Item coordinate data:

— begin —

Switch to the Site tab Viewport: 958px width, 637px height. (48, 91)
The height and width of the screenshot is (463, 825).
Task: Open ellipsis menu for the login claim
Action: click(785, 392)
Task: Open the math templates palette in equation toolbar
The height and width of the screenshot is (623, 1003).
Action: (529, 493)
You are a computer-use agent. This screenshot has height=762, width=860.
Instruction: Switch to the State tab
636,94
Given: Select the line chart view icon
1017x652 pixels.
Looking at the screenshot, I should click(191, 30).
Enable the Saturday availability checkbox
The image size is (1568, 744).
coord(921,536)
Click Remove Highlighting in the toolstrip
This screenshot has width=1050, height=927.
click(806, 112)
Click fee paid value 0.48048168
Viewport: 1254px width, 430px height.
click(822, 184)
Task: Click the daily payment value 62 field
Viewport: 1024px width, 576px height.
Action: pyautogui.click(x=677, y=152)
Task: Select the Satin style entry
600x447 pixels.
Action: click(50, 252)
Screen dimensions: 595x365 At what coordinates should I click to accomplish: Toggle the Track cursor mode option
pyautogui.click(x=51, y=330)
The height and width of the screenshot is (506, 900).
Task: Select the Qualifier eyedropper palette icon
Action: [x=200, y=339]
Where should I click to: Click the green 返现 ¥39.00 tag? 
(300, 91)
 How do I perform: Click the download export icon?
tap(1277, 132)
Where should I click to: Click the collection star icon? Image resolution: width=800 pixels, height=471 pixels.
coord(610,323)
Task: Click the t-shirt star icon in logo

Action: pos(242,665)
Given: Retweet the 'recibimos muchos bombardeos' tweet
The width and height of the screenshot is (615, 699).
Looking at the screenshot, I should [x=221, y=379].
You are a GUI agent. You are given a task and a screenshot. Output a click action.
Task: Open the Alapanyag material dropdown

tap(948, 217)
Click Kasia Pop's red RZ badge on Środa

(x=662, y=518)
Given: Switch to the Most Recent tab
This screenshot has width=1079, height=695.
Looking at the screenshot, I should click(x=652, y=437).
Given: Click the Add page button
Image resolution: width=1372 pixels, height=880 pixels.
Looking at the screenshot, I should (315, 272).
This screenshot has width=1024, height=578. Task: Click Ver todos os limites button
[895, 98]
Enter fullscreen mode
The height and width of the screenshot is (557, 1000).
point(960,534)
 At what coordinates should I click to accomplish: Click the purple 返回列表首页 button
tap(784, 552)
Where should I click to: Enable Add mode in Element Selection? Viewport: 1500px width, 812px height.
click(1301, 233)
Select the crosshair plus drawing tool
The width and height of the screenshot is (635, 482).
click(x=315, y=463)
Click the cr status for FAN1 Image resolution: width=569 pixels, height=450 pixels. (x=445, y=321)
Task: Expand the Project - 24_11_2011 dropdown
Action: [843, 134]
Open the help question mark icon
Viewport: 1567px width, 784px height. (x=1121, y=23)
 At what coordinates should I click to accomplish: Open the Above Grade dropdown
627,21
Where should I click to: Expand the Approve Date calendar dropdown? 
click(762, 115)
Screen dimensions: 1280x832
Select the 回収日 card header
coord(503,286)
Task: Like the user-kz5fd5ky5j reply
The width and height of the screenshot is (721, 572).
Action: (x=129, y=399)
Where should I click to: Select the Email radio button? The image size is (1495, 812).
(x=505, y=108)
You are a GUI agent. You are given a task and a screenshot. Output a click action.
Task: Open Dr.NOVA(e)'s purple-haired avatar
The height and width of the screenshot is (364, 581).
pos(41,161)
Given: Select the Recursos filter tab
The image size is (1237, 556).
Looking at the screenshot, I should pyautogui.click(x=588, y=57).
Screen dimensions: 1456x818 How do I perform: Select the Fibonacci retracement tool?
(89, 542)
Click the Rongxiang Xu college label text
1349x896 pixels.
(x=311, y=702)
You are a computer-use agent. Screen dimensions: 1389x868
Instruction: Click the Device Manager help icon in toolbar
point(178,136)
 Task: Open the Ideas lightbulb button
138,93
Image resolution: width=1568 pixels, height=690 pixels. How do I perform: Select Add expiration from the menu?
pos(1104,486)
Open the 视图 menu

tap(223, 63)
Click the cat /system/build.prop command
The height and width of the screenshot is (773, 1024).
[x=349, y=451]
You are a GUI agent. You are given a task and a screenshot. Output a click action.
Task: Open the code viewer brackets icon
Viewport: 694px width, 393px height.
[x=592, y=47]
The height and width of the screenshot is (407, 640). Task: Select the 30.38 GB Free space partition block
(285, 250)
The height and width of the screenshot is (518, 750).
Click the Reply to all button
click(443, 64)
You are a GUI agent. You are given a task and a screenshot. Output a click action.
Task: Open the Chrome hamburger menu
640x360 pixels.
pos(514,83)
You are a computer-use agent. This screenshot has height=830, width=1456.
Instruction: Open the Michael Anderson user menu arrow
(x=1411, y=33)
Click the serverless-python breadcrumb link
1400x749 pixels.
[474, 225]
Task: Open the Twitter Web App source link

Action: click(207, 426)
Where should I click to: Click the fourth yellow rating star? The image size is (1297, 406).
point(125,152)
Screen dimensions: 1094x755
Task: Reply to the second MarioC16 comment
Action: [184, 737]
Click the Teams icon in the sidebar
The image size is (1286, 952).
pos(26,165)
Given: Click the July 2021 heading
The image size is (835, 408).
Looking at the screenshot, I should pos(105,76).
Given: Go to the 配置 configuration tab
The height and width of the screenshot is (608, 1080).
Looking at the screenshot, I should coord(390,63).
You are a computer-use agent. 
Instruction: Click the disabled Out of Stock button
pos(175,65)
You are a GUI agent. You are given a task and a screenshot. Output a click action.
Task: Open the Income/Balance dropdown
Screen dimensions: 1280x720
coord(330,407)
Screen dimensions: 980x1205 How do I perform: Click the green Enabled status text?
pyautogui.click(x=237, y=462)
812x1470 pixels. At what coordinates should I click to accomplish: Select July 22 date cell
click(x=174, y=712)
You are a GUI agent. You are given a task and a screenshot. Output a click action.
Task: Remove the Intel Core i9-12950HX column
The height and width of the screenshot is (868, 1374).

— end —

**Given request**
Copy all of the data above line for line, keeping every character unchanged.

**Final answer**
Switch to the Site tab Viewport: 958px width, 637px height. (48, 91)
The height and width of the screenshot is (463, 825).
Task: Open ellipsis menu for the login claim
Action: click(785, 392)
Task: Open the math templates palette in equation toolbar
The height and width of the screenshot is (623, 1003).
Action: (529, 493)
You are a computer-use agent. This screenshot has height=762, width=860.
Instruction: Switch to the State tab
636,94
Given: Select the line chart view icon
1017x652 pixels.
Looking at the screenshot, I should click(191, 30).
Enable the Saturday availability checkbox
The image size is (1568, 744).
coord(921,536)
Click Remove Highlighting in the toolstrip
This screenshot has width=1050, height=927.
click(806, 112)
Click fee paid value 0.48048168
Viewport: 1254px width, 430px height.
click(822, 184)
Task: Click the daily payment value 62 field
Viewport: 1024px width, 576px height.
Action: pyautogui.click(x=677, y=152)
Task: Select the Satin style entry
600x447 pixels.
Action: click(50, 252)
Screen dimensions: 595x365 At what coordinates should I click to accomplish: Toggle the Track cursor mode option
pyautogui.click(x=51, y=330)
The height and width of the screenshot is (506, 900).
Task: Select the Qualifier eyedropper palette icon
Action: [x=200, y=339]
Where should I click to: Click the green 返现 ¥39.00 tag? 
(300, 91)
 How do I perform: Click the download export icon?
tap(1277, 132)
Where should I click to: Click the collection star icon? Image resolution: width=800 pixels, height=471 pixels.
coord(610,323)
Task: Click the t-shirt star icon in logo

Action: pos(242,665)
Given: Retweet the 'recibimos muchos bombardeos' tweet
The width and height of the screenshot is (615, 699).
Looking at the screenshot, I should [x=221, y=379].
You are a GUI agent. You are given a task and a screenshot. Output a click action.
Task: Open the Alapanyag material dropdown

tap(948, 217)
Click Kasia Pop's red RZ badge on Środa

(x=662, y=518)
Given: Switch to the Most Recent tab
This screenshot has width=1079, height=695.
Looking at the screenshot, I should click(x=652, y=437).
Given: Click the Add page button
Image resolution: width=1372 pixels, height=880 pixels.
Looking at the screenshot, I should (315, 272).
This screenshot has width=1024, height=578. Task: Click Ver todos os limites button
[895, 98]
Enter fullscreen mode
The height and width of the screenshot is (557, 1000).
point(960,534)
 At what coordinates should I click to accomplish: Click the purple 返回列表首页 button
tap(784, 552)
Where should I click to: Enable Add mode in Element Selection? Viewport: 1500px width, 812px height.
click(1301, 233)
Select the crosshair plus drawing tool
The width and height of the screenshot is (635, 482).
click(x=315, y=463)
Click the cr status for FAN1 Image resolution: width=569 pixels, height=450 pixels. (x=445, y=321)
Task: Expand the Project - 24_11_2011 dropdown
Action: [843, 134]
Open the help question mark icon
Viewport: 1567px width, 784px height. (x=1121, y=23)
 At what coordinates should I click to accomplish: Open the Above Grade dropdown
627,21
Where should I click to: Expand the Approve Date calendar dropdown? 
click(762, 115)
Screen dimensions: 1280x832
Select the 回収日 card header
coord(503,286)
Task: Like the user-kz5fd5ky5j reply
The width and height of the screenshot is (721, 572).
Action: (x=129, y=399)
Where should I click to: Select the Email radio button? The image size is (1495, 812).
(x=505, y=108)
You are a GUI agent. You are given a task and a screenshot. Output a click action.
Task: Open Dr.NOVA(e)'s purple-haired avatar
The height and width of the screenshot is (364, 581).
pos(41,161)
Given: Select the Recursos filter tab
The image size is (1237, 556).
Looking at the screenshot, I should pyautogui.click(x=588, y=57).
Screen dimensions: 1456x818 How do I perform: Select the Fibonacci retracement tool?
(89, 542)
Click the Rongxiang Xu college label text
1349x896 pixels.
(x=311, y=702)
You are a computer-use agent. Screen dimensions: 1389x868
Instruction: Click the Device Manager help icon in toolbar
point(178,136)
 Task: Open the Ideas lightbulb button
138,93
Image resolution: width=1568 pixels, height=690 pixels. How do I perform: Select Add expiration from the menu?
pos(1104,486)
Open the 视图 menu

tap(223, 63)
Click the cat /system/build.prop command
The height and width of the screenshot is (773, 1024).
[x=349, y=451]
You are a GUI agent. You are given a task and a screenshot. Output a click action.
Task: Open the code viewer brackets icon
Viewport: 694px width, 393px height.
[x=592, y=47]
The height and width of the screenshot is (407, 640). Task: Select the 30.38 GB Free space partition block
(285, 250)
The height and width of the screenshot is (518, 750).
Click the Reply to all button
click(443, 64)
You are a GUI agent. You are given a task and a screenshot. Output a click action.
Task: Open the Chrome hamburger menu
640x360 pixels.
pos(514,83)
You are a computer-use agent. This screenshot has height=830, width=1456.
Instruction: Open the Michael Anderson user menu arrow
(x=1411, y=33)
Click the serverless-python breadcrumb link
1400x749 pixels.
[474, 225]
Task: Open the Twitter Web App source link

Action: click(207, 426)
Where should I click to: Click the fourth yellow rating star? The image size is (1297, 406).
point(125,152)
Screen dimensions: 1094x755
Task: Reply to the second MarioC16 comment
Action: [184, 737]
Click the Teams icon in the sidebar
The image size is (1286, 952).
pos(26,165)
Given: Click the July 2021 heading
The image size is (835, 408).
Looking at the screenshot, I should pos(105,76).
Given: Go to the 配置 configuration tab
The height and width of the screenshot is (608, 1080).
Looking at the screenshot, I should coord(390,63).
You are a computer-use agent. 
Instruction: Click the disabled Out of Stock button
pos(175,65)
You are a GUI agent. You are given a task and a screenshot. Output a click action.
Task: Open the Income/Balance dropdown
Screen dimensions: 1280x720
coord(330,407)
Screen dimensions: 980x1205 How do I perform: Click the green Enabled status text?
pyautogui.click(x=237, y=462)
812x1470 pixels. At what coordinates should I click to accomplish: Select July 22 date cell
click(x=174, y=712)
You are a GUI agent. You are given a task and a screenshot. Output a click action.
Task: Remove the Intel Core i9-12950HX column
The height and width of the screenshot is (868, 1374).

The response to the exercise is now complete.